Vukmir’s response initially struck me as hostile and vaguely coercive—a master class in Midwestern passive-aggression. But perhaps it shouldn’t have. In some ways, it was a mirror of the resistance on the part of organizers of the Women’s March to embrace pro-life activists. And it seems indisputable that these days the left has more illusions about the potential unity of women than the right does. Like many Republicans, Vukmir is willing to pay lip service to women to the extent that doing so advances the objectives of her party, but she harbors no dreams about a future in which all women walk in lockstep toward a single-minded future. (Guenther later speculated that the student who asked the abortion question was a member of the College Democrats, and was trying to get a response from Vukmir that they could use against her.
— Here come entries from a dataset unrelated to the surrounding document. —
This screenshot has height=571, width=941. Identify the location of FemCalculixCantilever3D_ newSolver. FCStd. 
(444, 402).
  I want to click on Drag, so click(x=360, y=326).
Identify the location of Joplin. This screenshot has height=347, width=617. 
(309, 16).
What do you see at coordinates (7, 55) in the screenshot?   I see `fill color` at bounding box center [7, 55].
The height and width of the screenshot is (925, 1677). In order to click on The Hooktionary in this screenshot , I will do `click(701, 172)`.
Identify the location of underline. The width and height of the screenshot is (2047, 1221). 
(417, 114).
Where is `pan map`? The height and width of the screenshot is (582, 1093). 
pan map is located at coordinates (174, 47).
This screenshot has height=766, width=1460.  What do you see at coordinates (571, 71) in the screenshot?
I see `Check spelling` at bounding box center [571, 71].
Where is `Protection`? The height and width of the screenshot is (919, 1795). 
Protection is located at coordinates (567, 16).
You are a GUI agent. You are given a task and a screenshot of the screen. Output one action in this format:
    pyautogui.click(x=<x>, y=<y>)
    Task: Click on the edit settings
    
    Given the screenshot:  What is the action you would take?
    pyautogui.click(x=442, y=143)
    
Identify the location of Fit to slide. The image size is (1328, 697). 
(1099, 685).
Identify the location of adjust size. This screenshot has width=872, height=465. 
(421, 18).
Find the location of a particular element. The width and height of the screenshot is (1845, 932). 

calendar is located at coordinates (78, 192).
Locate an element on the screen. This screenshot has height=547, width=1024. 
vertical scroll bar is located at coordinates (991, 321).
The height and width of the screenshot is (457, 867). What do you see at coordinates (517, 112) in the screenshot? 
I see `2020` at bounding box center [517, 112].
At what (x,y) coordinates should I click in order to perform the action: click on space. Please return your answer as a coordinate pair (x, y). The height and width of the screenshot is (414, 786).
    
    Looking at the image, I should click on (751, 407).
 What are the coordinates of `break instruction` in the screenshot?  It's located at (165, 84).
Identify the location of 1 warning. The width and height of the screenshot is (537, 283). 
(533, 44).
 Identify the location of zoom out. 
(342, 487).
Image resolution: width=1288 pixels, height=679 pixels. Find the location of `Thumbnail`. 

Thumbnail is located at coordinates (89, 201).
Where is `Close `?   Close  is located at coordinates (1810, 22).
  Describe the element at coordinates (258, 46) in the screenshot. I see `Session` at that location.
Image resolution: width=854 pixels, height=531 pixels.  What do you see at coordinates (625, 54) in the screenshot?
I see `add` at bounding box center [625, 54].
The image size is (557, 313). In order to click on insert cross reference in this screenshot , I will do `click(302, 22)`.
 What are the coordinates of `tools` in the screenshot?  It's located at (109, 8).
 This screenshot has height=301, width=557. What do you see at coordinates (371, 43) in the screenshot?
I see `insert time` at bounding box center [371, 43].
A spokesperson for the College Democrats said that whoever asked the question did not do so on their behalf.)

Vukmir is about ten points behind Baldwin in recent polling, which is not necessarily consoling to Wisconsin Democrats: in the 2016 Senate race, the Republican Ron Johnson lagged behind his opponent for months by double digits, then won after a flood of last-minute spending by out-of-state interests. Many of those same PACs have now allied behind Vukmir, along with mega-donors like Richard Uihlein and Diane Hendricks, the wealthiest self-made woman in the United States. It’s possible that Wisconsin is not yet conservative enough to unseat an incumbent Democrat during the first midterm election of the Trump Presidency. But Vukmir’s presence, and her solid base of support, should serve as a reminder of the uncomfortable truths that were highlighted two years ago—among them, that women negotiate their political conviction in complex ways that don’t always flatter the dominant political narratives, and that politicians can creatively manipulate those sympathies to their advantage. Vukmir, like many of the other Republican women running for Congress, understands that women’s anger can be a weapon for other ends.